All words starting with lower-case letters should be fixed.

# Visualization of all the rows containing words starting with LOWer-case letters.
v.nom.low.row <- grep("\\<[[:lower:]]", v.nom09)
v.nom.low.content <- v.nom09[v.nom.low.row]
m.nom.low <- cbind(v.nom.low.row, v.nom.low.content)
head(m.nom.low)
##      v.nom.low.row v.nom.low.content      
## [1,] "1"           "María del Rocío"      
## [2,] "5"           "María de los Angeles" 
## [3,] "6"           "María de los Dolores" 
## [4,] "24"          "María de los Remedios"
## [5,] "50"          "María del Rosario"    
## [6,] "51"          "María del Carmen"
# Transformation of all word-beginnings to upper-case letters.
v.nom10 <- str_to_title(v.nom09)

# Transformation of all word-beginnings after an apostrophe to upper-case letters.
v.nom11 <- gsub("(')(.?)", "\\1\\U\\2", v.nom10, perl = TRUE)

All words are now capitalized, but stopwords need to be lowered.

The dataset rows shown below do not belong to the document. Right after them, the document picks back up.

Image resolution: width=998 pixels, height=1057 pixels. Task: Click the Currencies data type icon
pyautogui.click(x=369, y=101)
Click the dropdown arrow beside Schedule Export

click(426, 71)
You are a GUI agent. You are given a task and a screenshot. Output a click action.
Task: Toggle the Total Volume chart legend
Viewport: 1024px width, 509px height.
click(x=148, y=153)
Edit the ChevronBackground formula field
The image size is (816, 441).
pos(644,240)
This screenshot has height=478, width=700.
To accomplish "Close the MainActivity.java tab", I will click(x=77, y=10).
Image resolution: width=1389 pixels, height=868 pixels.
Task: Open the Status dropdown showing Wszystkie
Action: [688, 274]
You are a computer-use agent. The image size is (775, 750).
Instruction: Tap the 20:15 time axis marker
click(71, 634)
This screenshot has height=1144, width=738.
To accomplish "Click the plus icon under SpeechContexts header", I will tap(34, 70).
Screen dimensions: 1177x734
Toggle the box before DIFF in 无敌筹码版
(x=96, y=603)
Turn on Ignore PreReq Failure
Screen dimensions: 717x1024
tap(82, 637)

v.nom12 <- gsub((stopwords1), transformation1, v.nom11, ignore.case = TRUE, perl = TRUE)
v.nom13 <- gsub((stopwords2), transformation2, v.nom12, ignore.case = TRUE, perl = TRUE)
v.nom14 <- gsub((stopwords3), transformation3, v.nom13, ignore.case = TRUE, perl = TRUE)
v.nom15 <- gsub("(\\<De La )", "De la ", v.nom14)
v.nom16 <- gsub("(\\<De Los )", "De los ", v.nom15)
v.nom17 <- gsub("(\\<De Las )", "De las ", v.nom16)

All Spanish conjunctions “o” and Portuguese masculine singular articles “o” should be lower-cased.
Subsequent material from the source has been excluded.